▸ What is being asked
Restate, word for word, every line of the data.

▸ The records

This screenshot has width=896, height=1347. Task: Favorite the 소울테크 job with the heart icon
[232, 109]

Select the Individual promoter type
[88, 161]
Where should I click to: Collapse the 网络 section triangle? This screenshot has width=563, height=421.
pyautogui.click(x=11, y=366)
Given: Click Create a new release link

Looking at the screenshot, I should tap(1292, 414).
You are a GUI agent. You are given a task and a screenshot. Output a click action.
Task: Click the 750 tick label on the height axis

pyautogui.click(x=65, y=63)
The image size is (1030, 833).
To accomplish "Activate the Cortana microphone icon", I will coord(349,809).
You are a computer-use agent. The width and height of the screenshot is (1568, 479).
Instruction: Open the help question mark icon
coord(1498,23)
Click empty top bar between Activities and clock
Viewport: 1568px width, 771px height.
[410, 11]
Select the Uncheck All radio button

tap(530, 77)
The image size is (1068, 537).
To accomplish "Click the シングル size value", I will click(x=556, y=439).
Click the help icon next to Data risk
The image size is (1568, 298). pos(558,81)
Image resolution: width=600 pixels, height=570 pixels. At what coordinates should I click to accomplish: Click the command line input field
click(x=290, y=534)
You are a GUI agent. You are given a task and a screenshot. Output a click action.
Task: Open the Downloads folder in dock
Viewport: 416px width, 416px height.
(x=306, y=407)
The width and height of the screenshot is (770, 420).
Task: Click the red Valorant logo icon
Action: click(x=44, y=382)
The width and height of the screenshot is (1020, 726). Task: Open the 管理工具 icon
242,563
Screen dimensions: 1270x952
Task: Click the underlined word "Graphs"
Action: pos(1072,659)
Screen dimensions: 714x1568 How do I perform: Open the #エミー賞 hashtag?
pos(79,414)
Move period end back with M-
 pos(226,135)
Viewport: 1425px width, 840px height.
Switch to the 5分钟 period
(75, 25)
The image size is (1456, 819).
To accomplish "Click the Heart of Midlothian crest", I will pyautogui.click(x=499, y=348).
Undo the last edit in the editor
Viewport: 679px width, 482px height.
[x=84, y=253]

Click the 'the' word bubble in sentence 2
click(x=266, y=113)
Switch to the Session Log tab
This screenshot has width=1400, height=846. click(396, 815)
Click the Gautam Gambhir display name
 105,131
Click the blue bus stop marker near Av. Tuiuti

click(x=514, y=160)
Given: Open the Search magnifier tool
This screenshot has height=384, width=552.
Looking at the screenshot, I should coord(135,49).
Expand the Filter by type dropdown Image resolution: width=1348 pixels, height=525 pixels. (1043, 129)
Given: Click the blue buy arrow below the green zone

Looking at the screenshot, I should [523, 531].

▸ Worked solution
This screenshot has width=896, height=1347. Task: Favorite the 소울테크 job with the heart icon
[232, 109]

Select the Individual promoter type
[88, 161]
Where should I click to: Collapse the 网络 section triangle? This screenshot has width=563, height=421.
pyautogui.click(x=11, y=366)
Given: Click Create a new release link

Looking at the screenshot, I should tap(1292, 414).
You are a GUI agent. You are given a task and a screenshot. Output a click action.
Task: Click the 750 tick label on the height axis

pyautogui.click(x=65, y=63)
The image size is (1030, 833).
To accomplish "Activate the Cortana microphone icon", I will coord(349,809).
You are a computer-use agent. The width and height of the screenshot is (1568, 479).
Instruction: Open the help question mark icon
coord(1498,23)
Click empty top bar between Activities and clock
Viewport: 1568px width, 771px height.
[410, 11]
Select the Uncheck All radio button

tap(530, 77)
The image size is (1068, 537).
To accomplish "Click the シングル size value", I will click(x=556, y=439).
Click the help icon next to Data risk
The image size is (1568, 298). pos(558,81)
Image resolution: width=600 pixels, height=570 pixels. At what coordinates should I click to accomplish: Click the command line input field
click(x=290, y=534)
You are a GUI agent. You are given a task and a screenshot. Output a click action.
Task: Open the Downloads folder in dock
Viewport: 416px width, 416px height.
(x=306, y=407)
The width and height of the screenshot is (770, 420).
Task: Click the red Valorant logo icon
Action: click(x=44, y=382)
The width and height of the screenshot is (1020, 726). Task: Open the 管理工具 icon
242,563
Screen dimensions: 1270x952
Task: Click the underlined word "Graphs"
Action: pos(1072,659)
Screen dimensions: 714x1568 How do I perform: Open the #エミー賞 hashtag?
pos(79,414)
Move period end back with M-
 pos(226,135)
Viewport: 1425px width, 840px height.
Switch to the 5分钟 period
(75, 25)
The image size is (1456, 819).
To accomplish "Click the Heart of Midlothian crest", I will pyautogui.click(x=499, y=348).
Undo the last edit in the editor
Viewport: 679px width, 482px height.
[x=84, y=253]

Click the 'the' word bubble in sentence 2
click(x=266, y=113)
Switch to the Session Log tab
This screenshot has width=1400, height=846. click(396, 815)
Click the Gautam Gambhir display name
 105,131
Click the blue bus stop marker near Av. Tuiuti

click(x=514, y=160)
Given: Open the Search magnifier tool
This screenshot has height=384, width=552.
Looking at the screenshot, I should coord(135,49).
Expand the Filter by type dropdown Image resolution: width=1348 pixels, height=525 pixels. (1043, 129)
Given: Click the blue buy arrow below the green zone

Looking at the screenshot, I should [523, 531].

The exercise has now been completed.